I did leave. i am in another country now, I left a week after it happened. I have thought to myself, what if my best friend, closest female family member or even the daughter i may have one day told me this happened to them. I would tell them to GET THE HECK OUTTA THERE, i would tell them i dont care about any of the good times or anything else. He is generally a peaceful person and did not really fight for me to stay, i packed up and left with all my things and the baby while he was at work. I was at a hotel for a few days before leaving completely. I let him see our son before we left and even saw him outside the hotel the night before i left, we talked for almost an hour. a lot of silence, talking, if there was a chance for him to say anything to me to make me stay he obviously didnt. I knew i had to leave and now actually thinking about divorce is surreal. i feel better leaving but i was happy with him before all this too..


----------



## unbelievable

What you term "choking" is actually strangulation and I charge folks with attempted murder for it.


----------



## TotoWeRNotInKansasAnymore

unbelievable said:


> I know I'd take very little garbage from someone who gave me direct access to their gastrointestinal system.


:smthumbup:


----------



## usernameya

Thank you all. I have read and reread your responses I don't know how many times. I read it aloud to my best friend and she didn't say much because she already knows and has said these things to me. 

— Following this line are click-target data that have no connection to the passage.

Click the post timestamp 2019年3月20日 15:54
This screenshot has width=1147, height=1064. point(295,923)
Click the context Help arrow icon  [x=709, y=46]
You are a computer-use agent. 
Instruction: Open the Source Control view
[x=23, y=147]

Since it happened I have been sitting reading on all these different forums, crying, knowing what these women were going through, at least understanding a bit. And then I thought, what if I put my story up..what would be said to ME..? 

At this point I can confidently say I feel free of the incredible restriction I had been feeling. Every single day I see clearer, see the situation in simpler eyes, not through the eyes of a lonely in love woman, miles away from family, whose life revolves entirely around her husband. 

Again thanks to everyone who has replied. You really don't know just how much your words have helped..


----------



## unbelievable

Bench & Bar of Minnesota

Most domestic homicides are preceded by an incident of strangulation. States are starting to recognize this and bring the hammer down on abusers who resort to this kind of violence. See above.


----------



## Runs like Dog

I still recommend a purse sized plastic and titanium framed hammerless snub .38 revolver. My mom carries one.


----------



## karole

.......or a Glock


----------



## usernameya

A good friend told me, God doesn't give you what you think you want, not because you don't deserve it, but because you deserve better..


----------



## mayatatia

RUUUN!!!!! and don't look back! It is escalating and very dangerous. Later on, he will abuse your children. RUN as quickly as you can!


----------



## Runs like Dog

karole said:


> .......or a Glock


Leftie here. I don't like getting hit in the face with a case ejection. No, an S&W 340PD w/ .38 +P hollowpoint will stop any man you come across. The lightweight frame does kick quite a bit but inside of 25' as long as you don't hit yourself the face, it's all good. Weighs under 12oz. 

And trust me, I don't like guns. I don't own guns. But I know how to use them and I have trained to use them. And if some psycho is coming for a family member he's gettin' got.


----------